Plus je lis de ces livres intéressants mais pas déterminants, plus me hante cette nécessité d’une frappe verbale exacte. Gifle ou caresse, mais précise, exactement mesurée, impeccablement juste.
Buter sur une limite, de tête, de cœur, de main, de temps… Toujours revenir à ce constat simple : la vie devrait être un continuel élan libre, et elle est perpétuellement restreinte, tenue à l’étroit par le réel, brimée, voire interdite. Tout rabattre à ras, dès lors, revient à maintenir possible un bonheur nain.
Si la poésie n’était pas aussi exigeante vis-à-vis de son lecteur, le genre serait sans doute aussi « à la mode » que le roman ou la chanson. La poésie, même simple d’accès, citons Prévert, Sacré, Follain, Maulpoix, Rouzeau… demande un effort, un certain engagement de soi. Elle n’est pas divertissement, elle ramène par des pentes diverses au cratère d’être là. La poésie dit : qui veut aller là ? Et commencent les évitements polis et les bonnes excuses pour ne pas. Si la poésie n’est pas une machine de guerre, elle est un formidable accélérateur de conscience.
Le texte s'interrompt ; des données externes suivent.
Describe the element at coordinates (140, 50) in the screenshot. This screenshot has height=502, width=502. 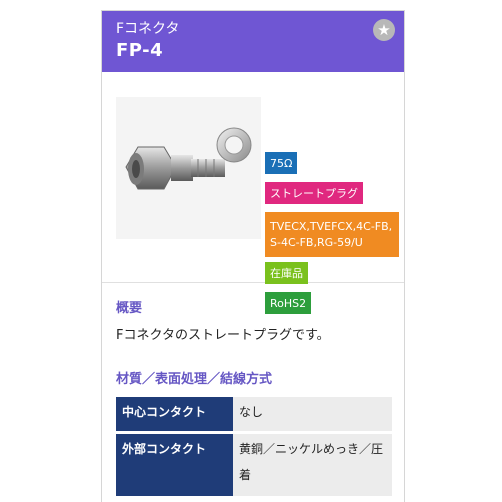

Qu’est-ce que cela veut dire d’être là, maintenant, exister ? Et le poème ne répond pas à cette question, il l’acidifie.
Pas d’angoisse du temps dans la cloche de Saint-Joseph : elle sonne ses heures lentement, dignement, mécaniquement, comme elle l’a toujours fait depuis qu’elle est cloche dans cet Anjou qui ne les a pas fait taire, même la nuit. Reste rural d’un temps où tout le monde n’avait pas de montre ? Reste baudelairien, en tout cas, sur le plan sonore, alors que la ville a changé « plus vite que le cœur d’un mortel ».